SANTA ANA, Calif. (AP) — A psychology professor charged with murder said Wednesday she has been told by California prosecutors to plead guilty to a crime she didn't commit or they will move to have her jailed this week.
In a rare news conference by a murder defendant, Norma Esparza said the Orange County district attorney's office was trying to get her to take a plea deal in connection with the murder of Gonzalo Ramirez, a man she says raped her after she met him at a bar 18 years ago as a student at Pomona College.
"The principle of what they're asking me is to plead guilty to something that they know I am not responsible for," Esparza said outside the Santa Ana courthouse flanked by her husband and 4-year-old daughter. "It would essentially be a lie."
Esparza, who previously testified about the case before a grand jury, declined to reveal details of the deal she said was offered by prosecutors.
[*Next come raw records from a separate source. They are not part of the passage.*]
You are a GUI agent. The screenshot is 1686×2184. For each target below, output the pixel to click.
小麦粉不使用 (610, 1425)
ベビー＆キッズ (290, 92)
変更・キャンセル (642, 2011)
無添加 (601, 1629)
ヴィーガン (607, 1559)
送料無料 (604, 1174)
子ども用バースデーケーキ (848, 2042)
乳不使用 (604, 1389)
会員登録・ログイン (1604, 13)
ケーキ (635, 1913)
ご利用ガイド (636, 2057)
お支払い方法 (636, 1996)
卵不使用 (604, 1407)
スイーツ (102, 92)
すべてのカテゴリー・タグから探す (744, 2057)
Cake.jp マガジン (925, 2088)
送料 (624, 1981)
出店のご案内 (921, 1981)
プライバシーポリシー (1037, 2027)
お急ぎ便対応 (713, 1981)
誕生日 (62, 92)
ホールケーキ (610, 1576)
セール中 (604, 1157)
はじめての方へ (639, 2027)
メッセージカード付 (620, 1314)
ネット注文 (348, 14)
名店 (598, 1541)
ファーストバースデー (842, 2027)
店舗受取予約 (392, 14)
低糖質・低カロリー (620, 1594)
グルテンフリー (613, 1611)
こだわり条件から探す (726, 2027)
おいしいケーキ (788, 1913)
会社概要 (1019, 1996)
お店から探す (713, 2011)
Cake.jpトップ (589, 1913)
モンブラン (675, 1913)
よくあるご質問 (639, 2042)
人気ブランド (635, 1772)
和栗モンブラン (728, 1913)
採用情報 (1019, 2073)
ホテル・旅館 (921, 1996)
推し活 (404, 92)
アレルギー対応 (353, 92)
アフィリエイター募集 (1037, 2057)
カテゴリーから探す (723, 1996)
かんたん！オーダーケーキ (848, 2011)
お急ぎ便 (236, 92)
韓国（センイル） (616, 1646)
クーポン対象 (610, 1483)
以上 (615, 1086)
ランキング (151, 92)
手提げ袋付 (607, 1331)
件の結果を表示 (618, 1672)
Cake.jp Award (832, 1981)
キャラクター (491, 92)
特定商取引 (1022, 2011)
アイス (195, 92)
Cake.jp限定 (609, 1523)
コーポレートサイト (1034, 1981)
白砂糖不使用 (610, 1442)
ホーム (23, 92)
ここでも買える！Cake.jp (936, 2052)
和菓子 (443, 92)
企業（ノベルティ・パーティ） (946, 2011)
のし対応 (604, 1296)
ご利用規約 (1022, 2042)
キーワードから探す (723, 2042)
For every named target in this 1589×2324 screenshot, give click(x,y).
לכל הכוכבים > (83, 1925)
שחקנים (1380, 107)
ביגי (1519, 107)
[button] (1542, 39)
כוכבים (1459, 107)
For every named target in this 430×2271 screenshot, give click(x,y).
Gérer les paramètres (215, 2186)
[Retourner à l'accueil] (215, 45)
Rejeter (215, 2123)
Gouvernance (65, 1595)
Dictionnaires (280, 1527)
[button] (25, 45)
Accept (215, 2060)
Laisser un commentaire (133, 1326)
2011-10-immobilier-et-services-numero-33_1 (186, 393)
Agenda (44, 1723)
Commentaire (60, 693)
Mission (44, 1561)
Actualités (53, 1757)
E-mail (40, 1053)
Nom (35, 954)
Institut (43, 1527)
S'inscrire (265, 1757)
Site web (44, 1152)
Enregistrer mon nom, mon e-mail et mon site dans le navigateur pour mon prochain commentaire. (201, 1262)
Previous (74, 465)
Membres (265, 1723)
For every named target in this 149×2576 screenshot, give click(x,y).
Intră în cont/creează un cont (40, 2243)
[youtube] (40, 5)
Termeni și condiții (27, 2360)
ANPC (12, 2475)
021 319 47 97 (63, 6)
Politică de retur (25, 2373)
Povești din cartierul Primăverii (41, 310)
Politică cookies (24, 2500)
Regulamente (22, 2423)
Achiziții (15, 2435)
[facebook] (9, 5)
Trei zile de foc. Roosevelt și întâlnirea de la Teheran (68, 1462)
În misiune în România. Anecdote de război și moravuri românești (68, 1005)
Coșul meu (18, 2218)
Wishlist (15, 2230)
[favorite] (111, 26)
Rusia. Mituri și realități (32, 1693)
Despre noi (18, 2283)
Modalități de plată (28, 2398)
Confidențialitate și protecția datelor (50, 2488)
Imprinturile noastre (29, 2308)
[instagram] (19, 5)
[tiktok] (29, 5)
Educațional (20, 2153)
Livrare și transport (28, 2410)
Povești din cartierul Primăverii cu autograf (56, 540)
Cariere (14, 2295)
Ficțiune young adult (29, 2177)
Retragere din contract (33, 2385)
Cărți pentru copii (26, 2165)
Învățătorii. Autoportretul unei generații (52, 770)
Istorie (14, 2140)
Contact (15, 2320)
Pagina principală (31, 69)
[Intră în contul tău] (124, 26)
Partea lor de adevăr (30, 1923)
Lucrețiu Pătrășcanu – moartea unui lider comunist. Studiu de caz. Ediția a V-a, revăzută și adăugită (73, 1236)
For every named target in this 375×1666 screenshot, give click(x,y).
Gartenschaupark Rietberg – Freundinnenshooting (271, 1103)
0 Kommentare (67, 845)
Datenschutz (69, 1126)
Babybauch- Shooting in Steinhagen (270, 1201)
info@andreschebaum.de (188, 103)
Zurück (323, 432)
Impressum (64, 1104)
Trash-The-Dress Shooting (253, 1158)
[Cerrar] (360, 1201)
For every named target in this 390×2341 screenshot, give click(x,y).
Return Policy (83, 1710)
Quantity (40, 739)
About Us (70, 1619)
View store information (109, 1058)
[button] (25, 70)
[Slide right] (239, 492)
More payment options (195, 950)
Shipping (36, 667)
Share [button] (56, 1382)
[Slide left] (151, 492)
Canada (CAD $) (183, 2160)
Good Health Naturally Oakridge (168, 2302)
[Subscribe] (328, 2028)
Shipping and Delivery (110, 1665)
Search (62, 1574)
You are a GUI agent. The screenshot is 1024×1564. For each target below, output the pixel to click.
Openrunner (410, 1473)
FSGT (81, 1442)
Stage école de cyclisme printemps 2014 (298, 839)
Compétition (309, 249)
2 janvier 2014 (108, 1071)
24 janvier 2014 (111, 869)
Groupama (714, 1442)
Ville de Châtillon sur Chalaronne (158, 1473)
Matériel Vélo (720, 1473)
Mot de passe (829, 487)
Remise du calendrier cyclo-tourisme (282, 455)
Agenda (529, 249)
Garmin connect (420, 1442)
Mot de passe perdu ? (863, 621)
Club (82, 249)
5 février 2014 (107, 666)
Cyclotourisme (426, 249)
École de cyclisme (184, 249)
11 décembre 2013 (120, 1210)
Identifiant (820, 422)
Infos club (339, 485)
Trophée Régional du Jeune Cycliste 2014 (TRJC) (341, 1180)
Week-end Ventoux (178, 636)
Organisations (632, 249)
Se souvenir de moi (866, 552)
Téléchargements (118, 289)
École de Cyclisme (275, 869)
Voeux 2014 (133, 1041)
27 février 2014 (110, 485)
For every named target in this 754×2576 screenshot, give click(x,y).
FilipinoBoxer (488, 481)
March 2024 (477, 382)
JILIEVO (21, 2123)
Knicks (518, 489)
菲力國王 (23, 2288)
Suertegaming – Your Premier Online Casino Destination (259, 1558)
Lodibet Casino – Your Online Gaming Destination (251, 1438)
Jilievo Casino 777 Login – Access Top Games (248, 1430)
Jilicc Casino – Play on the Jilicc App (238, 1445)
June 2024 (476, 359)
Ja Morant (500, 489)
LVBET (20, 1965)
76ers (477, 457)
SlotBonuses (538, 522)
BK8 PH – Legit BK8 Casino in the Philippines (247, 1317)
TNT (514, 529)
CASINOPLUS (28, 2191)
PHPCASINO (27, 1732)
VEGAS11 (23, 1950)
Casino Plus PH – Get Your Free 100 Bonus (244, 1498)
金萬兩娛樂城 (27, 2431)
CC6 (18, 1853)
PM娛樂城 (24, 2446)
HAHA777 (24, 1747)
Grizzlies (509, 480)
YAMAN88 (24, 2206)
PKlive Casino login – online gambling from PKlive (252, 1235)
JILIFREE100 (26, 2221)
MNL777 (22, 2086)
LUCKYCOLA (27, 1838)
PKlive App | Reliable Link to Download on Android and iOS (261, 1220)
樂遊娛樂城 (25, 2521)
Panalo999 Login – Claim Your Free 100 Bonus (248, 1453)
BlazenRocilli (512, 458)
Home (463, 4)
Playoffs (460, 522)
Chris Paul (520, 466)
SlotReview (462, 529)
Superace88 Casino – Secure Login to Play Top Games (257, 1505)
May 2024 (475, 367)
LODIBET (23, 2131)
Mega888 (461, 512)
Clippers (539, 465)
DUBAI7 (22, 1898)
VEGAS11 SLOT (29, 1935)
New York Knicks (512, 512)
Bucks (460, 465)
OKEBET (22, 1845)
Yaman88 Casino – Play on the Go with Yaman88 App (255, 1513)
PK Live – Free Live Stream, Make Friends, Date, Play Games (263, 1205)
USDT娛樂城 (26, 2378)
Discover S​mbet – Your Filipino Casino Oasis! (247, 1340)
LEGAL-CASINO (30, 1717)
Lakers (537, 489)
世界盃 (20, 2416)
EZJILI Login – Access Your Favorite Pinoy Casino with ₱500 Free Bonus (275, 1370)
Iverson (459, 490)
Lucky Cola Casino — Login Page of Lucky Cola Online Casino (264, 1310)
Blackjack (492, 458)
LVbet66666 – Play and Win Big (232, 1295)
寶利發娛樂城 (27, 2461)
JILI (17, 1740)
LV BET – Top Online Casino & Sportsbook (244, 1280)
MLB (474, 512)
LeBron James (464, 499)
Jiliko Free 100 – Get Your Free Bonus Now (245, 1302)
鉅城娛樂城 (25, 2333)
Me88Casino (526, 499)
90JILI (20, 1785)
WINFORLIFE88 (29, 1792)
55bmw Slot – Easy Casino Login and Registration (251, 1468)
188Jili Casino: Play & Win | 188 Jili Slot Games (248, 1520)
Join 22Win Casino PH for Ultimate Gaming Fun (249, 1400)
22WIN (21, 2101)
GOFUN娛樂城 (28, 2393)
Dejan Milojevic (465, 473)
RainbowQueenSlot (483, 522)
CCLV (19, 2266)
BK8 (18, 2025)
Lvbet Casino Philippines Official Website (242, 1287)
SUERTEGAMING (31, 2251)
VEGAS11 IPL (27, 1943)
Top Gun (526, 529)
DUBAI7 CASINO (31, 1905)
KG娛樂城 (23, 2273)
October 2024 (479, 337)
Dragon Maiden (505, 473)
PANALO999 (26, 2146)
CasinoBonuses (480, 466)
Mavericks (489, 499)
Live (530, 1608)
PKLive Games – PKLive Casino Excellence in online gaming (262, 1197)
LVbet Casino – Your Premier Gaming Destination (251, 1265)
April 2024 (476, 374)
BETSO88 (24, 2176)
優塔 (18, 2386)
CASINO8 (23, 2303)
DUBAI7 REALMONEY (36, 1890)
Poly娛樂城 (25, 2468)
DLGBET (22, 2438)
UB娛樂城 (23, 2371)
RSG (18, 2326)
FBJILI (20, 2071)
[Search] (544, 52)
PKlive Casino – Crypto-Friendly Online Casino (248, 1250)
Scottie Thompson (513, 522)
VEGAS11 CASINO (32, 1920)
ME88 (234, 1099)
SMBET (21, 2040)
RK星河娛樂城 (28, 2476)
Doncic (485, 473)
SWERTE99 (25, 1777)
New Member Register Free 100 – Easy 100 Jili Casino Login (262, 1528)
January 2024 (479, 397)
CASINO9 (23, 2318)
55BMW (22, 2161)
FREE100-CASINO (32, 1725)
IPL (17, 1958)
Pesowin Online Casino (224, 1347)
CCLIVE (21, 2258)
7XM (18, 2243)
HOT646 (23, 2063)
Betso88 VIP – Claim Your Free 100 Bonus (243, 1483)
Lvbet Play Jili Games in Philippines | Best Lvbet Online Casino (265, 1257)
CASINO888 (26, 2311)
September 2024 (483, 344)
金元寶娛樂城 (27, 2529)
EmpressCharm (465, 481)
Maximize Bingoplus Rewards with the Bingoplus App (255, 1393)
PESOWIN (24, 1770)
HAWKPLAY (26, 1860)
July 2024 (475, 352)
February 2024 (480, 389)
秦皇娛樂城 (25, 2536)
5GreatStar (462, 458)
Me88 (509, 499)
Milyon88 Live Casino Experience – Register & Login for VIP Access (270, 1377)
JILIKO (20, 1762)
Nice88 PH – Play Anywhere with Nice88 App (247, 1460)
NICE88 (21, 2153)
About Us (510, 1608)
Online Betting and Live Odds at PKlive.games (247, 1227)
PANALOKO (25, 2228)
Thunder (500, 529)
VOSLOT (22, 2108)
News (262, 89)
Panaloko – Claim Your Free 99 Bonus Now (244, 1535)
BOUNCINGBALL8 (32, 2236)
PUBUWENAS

She said they are pressuring her to enter a plea after getting her testimony.
The 39-year-old, who teaches at an American university in Geneva, said the case sends a chilling message to victims of sexual abuse who already fear coming forward to authorities.
Prosecutors declined to comment on the allegations but said defendants are often unhappy when they are charged with a crime.
"She wants to try this case with the media," said Susan Kang Schroeder, chief of staff for the district attorney's office. "We filed this case because we have the evidence to prove this case beyond a reasonable doubt."
A message left for Esparza's defense attorney, Robert Corrado, was not immediately returned.
Esparza is one of four people charged with Ramirez's death. The other three defendants, including Esparza's ex-boyfriend Gianni Van, were indicted by a grand jury earlier this year.
Esparza is due in court for a hearing on Thursday.
Esparza's husband Jorge Mancillas told reporters that Esparza was raped when she was a student in 1995 by a man she met the night before. She later confided in Van about the rape and he took her to a bar and had her identify Ramirez as the man who assaulted her, Mancillas said.
Later that night, she was taken to a transmission shop and shown a bloodied Ramirez while someone waved a gun and threatened her, Mancillas said.
He said Van told her Ramirez was later released. She only learned he had been killed when she was interviewed by police weeks later, Mancillas said.
Prosecutors say Esparza was one of five people who killed Ramirez. One of them is no longer living.
Esparza was born in Mexico and moved with her family to Santa Ana as a child. She obtained a doctorate in psychology and worked as a consultant for the World Health Organization in Europe. She was arrested in October 2012 when she traveled to the United States and said she spent two months in jail before she was released on $300,000 bail.
More than 600 people have signed a petition on change.org urging prosecutors to drop the case against Esparza.